というか、こっちも彼女の事を言えない程度には余裕がない。なんせ初めての担任なのに長期入院者のいるクラスだ。しかもその生徒は学年一の問題児だったりする訳でどういう風に接していいのか毎日が手探りだ。幸いといっては申し訳ないが、その生徒――加山 和海はある日自室で倒れてる所を救急搬送されたので学校として問題があった訳ではない。倒れた原因としては不明だが、いじめとかでの自殺という訳ではなさそうだった。そもそも、いじめられていると言うには加山 和海はという生徒は目立ちすぎている。良くも悪くも話題の中心になるような生徒だった。そのせいでよく授業を脱線させられていたが。
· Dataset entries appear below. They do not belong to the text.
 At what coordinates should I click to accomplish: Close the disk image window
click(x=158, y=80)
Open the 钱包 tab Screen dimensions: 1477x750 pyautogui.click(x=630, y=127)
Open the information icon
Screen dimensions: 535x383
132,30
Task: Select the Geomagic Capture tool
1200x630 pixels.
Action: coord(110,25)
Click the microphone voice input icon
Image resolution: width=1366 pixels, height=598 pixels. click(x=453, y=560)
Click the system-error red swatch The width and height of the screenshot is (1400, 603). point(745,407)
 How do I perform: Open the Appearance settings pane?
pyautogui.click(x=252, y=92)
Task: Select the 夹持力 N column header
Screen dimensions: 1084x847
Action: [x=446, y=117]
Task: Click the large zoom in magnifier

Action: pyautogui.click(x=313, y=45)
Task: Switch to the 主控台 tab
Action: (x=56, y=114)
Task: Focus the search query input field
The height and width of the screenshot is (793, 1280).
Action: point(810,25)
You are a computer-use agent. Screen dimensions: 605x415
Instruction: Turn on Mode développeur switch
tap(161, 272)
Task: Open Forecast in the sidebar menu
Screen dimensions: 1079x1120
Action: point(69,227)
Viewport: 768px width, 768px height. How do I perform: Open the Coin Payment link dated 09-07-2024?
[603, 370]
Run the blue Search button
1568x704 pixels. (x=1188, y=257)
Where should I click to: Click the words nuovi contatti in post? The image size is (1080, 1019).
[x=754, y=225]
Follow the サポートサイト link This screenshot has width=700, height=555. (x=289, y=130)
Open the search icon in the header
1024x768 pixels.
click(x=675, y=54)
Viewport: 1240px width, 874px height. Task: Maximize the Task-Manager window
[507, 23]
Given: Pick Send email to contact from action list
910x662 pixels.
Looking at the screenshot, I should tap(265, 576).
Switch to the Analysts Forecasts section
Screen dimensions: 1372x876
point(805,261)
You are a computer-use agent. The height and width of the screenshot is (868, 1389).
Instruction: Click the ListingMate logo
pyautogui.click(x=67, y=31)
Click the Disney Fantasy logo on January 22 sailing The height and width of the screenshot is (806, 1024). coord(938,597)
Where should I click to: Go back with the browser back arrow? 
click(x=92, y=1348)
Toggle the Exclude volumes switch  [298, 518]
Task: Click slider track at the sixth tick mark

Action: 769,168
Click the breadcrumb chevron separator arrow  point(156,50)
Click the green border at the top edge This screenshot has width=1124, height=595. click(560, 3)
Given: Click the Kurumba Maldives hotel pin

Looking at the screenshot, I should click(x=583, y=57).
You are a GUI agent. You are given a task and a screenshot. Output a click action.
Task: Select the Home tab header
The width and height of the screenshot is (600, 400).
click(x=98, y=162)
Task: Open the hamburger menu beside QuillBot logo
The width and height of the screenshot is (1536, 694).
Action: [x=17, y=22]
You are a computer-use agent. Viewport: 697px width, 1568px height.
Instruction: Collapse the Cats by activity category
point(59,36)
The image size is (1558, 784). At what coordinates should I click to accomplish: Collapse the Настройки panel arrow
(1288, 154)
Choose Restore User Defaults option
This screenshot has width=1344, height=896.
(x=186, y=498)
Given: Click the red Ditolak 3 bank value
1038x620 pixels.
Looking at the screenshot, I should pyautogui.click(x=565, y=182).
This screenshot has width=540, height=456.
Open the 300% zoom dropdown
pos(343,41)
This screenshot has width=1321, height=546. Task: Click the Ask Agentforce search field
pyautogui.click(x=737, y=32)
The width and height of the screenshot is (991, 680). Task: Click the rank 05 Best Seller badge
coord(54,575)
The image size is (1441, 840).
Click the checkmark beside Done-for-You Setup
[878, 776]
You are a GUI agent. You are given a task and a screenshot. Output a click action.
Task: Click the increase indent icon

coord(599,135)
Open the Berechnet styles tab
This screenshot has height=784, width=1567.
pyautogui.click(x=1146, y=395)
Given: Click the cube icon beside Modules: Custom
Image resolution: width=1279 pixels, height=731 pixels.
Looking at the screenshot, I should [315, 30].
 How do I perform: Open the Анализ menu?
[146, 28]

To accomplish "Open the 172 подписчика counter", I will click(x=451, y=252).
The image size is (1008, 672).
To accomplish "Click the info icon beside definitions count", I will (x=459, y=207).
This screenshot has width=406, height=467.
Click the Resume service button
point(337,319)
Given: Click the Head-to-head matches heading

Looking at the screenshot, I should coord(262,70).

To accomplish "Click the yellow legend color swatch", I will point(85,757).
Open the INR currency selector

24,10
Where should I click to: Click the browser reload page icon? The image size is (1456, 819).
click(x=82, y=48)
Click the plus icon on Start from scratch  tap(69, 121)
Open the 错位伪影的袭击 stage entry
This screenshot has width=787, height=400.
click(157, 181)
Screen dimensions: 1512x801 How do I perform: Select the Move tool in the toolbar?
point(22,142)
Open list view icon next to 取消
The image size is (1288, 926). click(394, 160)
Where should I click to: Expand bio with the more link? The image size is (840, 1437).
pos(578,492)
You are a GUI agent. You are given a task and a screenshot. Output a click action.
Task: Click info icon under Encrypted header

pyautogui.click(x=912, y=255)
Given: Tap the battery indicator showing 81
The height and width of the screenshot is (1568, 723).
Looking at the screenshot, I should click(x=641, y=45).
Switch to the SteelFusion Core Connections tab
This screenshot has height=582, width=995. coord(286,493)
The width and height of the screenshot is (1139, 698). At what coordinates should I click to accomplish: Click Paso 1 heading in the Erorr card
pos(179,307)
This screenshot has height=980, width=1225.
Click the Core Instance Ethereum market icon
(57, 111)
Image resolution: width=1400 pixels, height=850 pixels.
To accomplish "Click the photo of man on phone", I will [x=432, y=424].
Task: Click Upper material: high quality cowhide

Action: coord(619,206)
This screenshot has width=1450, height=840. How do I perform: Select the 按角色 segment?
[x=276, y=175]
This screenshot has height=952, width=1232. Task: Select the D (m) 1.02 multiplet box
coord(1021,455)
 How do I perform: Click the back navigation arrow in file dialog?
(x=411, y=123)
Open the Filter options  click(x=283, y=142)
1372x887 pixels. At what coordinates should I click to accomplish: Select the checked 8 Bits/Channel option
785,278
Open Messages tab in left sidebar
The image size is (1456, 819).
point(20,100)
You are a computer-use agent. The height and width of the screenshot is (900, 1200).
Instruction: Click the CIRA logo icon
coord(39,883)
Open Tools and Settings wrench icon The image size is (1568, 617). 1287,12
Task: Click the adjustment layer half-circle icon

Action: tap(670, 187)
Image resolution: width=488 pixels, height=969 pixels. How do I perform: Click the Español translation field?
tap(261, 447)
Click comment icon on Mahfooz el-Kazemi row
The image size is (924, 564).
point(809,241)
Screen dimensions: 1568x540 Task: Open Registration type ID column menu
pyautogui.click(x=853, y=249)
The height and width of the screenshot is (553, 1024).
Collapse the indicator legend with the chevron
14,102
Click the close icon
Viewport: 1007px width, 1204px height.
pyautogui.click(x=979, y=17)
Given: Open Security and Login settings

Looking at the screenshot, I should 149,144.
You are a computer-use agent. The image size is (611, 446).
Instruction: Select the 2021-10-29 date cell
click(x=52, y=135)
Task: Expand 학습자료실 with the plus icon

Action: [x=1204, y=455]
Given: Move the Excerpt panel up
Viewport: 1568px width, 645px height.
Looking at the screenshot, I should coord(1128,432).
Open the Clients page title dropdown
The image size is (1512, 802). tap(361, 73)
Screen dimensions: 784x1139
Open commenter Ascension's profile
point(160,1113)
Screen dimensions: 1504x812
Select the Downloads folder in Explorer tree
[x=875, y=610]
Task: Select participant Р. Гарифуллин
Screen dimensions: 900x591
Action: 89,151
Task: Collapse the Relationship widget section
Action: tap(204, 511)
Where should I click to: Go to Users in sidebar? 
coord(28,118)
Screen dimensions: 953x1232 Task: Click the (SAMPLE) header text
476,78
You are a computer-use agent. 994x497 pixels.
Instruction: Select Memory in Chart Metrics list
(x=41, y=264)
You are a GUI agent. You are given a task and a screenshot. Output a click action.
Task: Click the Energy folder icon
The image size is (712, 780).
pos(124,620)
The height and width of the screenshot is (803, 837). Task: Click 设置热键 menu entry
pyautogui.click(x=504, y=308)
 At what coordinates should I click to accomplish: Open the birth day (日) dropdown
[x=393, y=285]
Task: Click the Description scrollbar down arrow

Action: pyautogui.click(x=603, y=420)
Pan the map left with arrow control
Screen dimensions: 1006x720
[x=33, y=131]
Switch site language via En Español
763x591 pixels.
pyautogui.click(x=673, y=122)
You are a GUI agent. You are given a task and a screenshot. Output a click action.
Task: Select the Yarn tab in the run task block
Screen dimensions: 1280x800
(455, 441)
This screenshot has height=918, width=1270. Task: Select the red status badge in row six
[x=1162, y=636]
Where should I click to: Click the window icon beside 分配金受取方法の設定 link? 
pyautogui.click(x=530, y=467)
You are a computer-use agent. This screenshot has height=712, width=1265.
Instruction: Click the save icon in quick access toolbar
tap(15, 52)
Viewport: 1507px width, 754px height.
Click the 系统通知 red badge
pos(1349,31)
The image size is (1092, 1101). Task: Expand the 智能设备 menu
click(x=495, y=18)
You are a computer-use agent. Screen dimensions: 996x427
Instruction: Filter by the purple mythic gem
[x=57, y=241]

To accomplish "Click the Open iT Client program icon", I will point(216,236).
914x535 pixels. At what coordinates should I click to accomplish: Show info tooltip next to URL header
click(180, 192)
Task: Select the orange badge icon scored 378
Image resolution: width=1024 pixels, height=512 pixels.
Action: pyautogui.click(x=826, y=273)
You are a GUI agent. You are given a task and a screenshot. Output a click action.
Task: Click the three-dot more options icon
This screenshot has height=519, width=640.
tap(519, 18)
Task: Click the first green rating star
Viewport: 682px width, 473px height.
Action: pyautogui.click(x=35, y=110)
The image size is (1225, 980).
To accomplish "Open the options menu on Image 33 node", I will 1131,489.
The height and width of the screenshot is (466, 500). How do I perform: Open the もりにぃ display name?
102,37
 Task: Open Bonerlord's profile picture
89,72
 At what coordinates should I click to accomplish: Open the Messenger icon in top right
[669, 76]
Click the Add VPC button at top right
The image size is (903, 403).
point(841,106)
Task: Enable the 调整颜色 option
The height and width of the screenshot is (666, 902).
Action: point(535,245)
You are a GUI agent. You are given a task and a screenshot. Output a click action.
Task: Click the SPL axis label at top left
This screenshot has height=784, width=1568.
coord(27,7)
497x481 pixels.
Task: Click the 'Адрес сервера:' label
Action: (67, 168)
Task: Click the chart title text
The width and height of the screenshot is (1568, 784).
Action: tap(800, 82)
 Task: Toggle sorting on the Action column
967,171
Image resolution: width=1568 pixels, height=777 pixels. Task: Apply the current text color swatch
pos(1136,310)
「あれだね、波多野先生はいつも余裕がないから慌てずに一度深呼吸をして落ち着くところから始めるといい」
ペコペコと未だに頭を下げ続ける波多野先生に声をかける。
「……深呼吸、ですか?」
キョトンと波多野先生はあたしを見る。多分何度もやってるんだろう。今更何を言ってるんだろうという感じの表情だ。
「そう、深呼吸。基本的な事かもしれないけど、やっぱり深呼吸って落ち着くんだよ。波多野先生はまず落ち着こう。いつも失敗しないように失敗しないようにって考えて必死に慌ててるから失敗するの。緊張しすぎ」
「あぅぅ……」
波多野先生は顔を真っ赤にして縮こまる。思い当たる節しかないのか、どんどん泣きそうになっていく。
「まあ、それは自分でもわかってて色々やってるんだろうけど」
「はい、そうなんです……深呼吸も人を飲むのも生徒達をじゃが芋だと思ってみようともしました! でもやっぱり緊張するんです! どうしても失敗しちゃだめだって考えちゃうんです!」
波多野先生の語気が強くなり、早口になっていく。そして、それに呼応して波多野先生が前のめりになって勢い込んできた。
「うん、ちょっと落ち着こうか」
「あっ……すみません」
自分がどれだけ迫っているのか気づいたのか波多野先生はまた顔を真っ赤にして椅子へと戻る。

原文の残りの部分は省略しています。